_Exercise goal_
Please copy the lines word for word, starting at the line that contains "You are a GUI" and ending after the line that contains "pyautogui.click(x=20, y=371)", and leave out the pictures.

_Supplied entries_

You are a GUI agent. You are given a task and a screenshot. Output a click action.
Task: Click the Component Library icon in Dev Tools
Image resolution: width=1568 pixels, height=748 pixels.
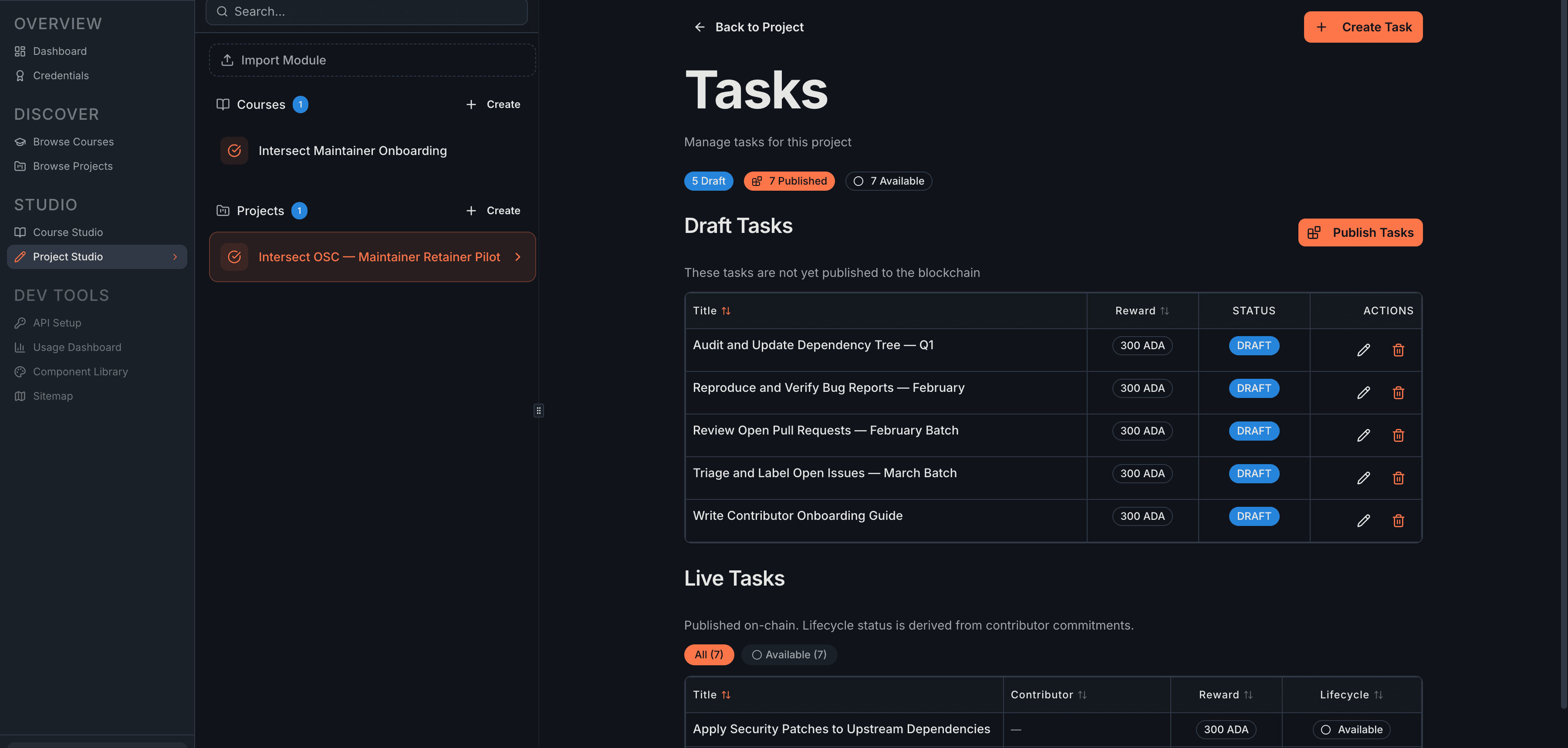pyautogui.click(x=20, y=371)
--
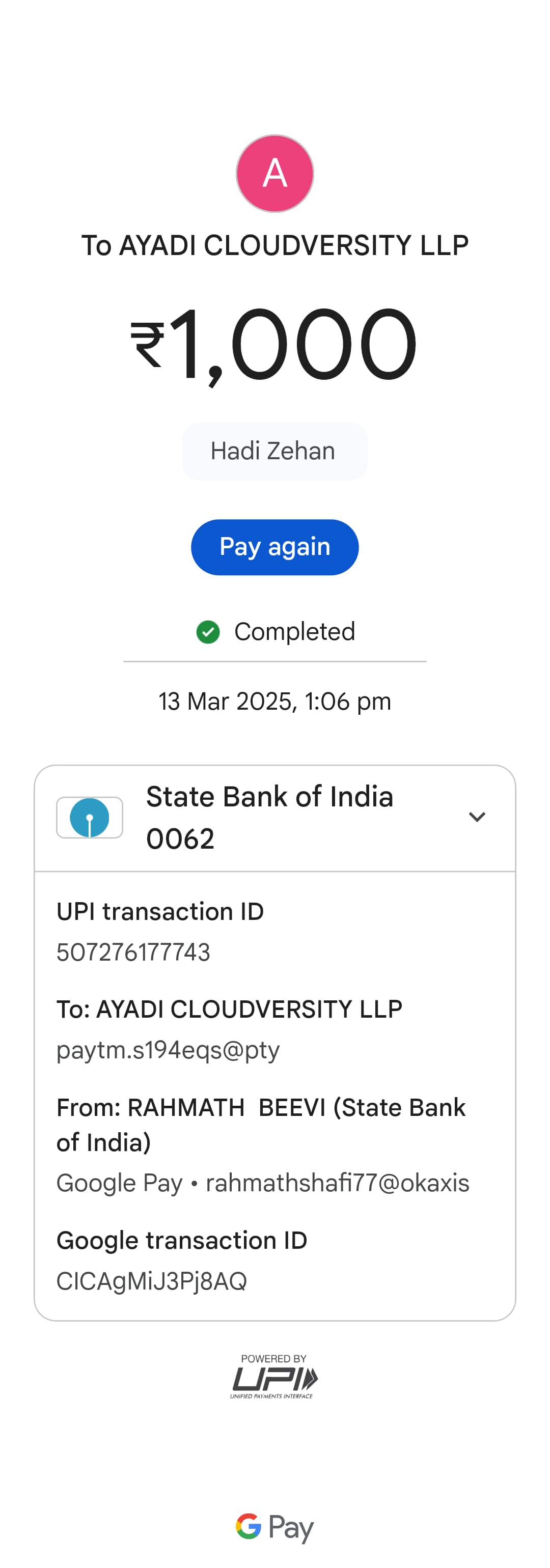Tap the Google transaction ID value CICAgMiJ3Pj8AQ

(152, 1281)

_Output below_
You are a GUI agent. You are given a task and a screenshot. Output a click action.
Task: Click the Component Library icon in Dev Tools
Image resolution: width=1568 pixels, height=748 pixels.
pyautogui.click(x=20, y=371)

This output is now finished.